The plan to make Visakhapatnam a startup hub failing by facilitating physical incubation at Sunrise Startup Village here, the State government has decided to reorient its strategy by focusing on digital incubation and bootcamps at campus level.
“Keeping the changing scenario, we are reorienting our strategy. There is no change in our aim to usher in a new startup era to encourage out-of-the box ideas among young minds,” Innovation Society CEO Nikhil Agarwal told The Hindu .
Innovation Society, an autonomous body formed as per new IT, innovation and startup policies, will take physical possession of startup village. NASSCOM warehouse is being allotted space in the startup village to offer limited time incubation to startups. The government has set a target to have 5,000 startups by 2020 across the State.
Levelling work on four acres to build Millennium Tower is in progress by APIIC near Startup Village at Rushikonda. The tower will provide readymade infrastructure for plug in and plug out operators.

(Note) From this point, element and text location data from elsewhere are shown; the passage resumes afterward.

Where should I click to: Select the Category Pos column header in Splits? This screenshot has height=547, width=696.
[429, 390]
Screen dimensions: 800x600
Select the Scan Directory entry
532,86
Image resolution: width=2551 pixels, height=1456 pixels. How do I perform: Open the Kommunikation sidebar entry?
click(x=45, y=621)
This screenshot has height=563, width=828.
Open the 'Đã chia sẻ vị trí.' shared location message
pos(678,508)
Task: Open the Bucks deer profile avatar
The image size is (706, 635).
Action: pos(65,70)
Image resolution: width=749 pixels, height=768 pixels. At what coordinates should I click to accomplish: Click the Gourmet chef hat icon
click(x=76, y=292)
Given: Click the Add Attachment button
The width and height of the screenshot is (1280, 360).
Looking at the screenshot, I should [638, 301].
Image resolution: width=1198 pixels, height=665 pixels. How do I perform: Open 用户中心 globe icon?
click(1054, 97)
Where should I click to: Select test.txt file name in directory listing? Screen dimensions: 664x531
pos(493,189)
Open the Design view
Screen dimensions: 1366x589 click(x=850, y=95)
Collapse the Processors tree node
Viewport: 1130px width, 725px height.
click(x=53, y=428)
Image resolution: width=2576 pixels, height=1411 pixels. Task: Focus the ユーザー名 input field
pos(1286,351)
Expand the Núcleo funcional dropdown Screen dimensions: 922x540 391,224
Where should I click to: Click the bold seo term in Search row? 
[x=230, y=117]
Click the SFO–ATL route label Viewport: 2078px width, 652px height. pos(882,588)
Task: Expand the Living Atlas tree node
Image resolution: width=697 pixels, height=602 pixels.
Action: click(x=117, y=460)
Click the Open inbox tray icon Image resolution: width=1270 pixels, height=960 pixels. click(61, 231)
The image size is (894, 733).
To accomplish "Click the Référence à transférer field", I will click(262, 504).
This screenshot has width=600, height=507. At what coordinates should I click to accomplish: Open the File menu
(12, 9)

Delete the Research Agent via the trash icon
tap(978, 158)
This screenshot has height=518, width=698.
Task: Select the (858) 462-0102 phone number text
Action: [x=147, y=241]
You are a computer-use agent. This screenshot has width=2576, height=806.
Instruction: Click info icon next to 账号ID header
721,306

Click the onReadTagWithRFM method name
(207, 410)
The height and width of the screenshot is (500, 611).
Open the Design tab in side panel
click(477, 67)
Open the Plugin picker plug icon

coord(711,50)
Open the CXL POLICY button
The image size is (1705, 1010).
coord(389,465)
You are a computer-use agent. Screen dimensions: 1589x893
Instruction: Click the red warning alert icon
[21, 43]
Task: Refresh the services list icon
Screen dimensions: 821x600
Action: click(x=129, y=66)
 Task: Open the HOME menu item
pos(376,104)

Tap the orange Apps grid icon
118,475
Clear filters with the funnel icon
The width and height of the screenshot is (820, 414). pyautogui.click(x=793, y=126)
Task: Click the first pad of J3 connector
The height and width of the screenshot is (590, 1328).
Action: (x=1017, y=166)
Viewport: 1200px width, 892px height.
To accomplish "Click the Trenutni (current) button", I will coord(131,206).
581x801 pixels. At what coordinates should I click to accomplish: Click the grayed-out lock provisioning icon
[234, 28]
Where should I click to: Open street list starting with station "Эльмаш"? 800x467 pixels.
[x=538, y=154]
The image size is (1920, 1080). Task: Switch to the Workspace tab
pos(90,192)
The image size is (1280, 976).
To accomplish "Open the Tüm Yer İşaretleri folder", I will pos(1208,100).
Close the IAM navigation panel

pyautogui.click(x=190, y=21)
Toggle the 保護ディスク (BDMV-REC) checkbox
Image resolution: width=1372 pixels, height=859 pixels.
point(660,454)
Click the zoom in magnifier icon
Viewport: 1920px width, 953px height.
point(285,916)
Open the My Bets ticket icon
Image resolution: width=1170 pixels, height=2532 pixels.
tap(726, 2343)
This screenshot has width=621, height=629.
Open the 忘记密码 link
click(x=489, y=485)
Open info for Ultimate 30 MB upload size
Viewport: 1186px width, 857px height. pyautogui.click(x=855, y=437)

The first boot camp after the new strategy adopted by the government will be conducted at Andhra University by inviting a technology expert from MIT.
MobMe Wireless Solutions, with which the government signed an MoU to develop startups by incubating them on the lines of Silicon Valley, says it is changing its role from managing the physical infrastructure to going deeper into the school and college education system to build a culture of entrepreneurship.
“After a year of operations, we realised that the technical and entrepreneurial depth of teams is weak and needs to be strengthened from the college side to create strong founders,” co-founder of MobMe and Kochi Startup Village Chairman Sanjay Vijayakumar said.
He said now they wanted to follow Kerala and Gujarat model by conducting training programmes for students in collaboration with JNTU-Kakinada and JNTU-Anantapur.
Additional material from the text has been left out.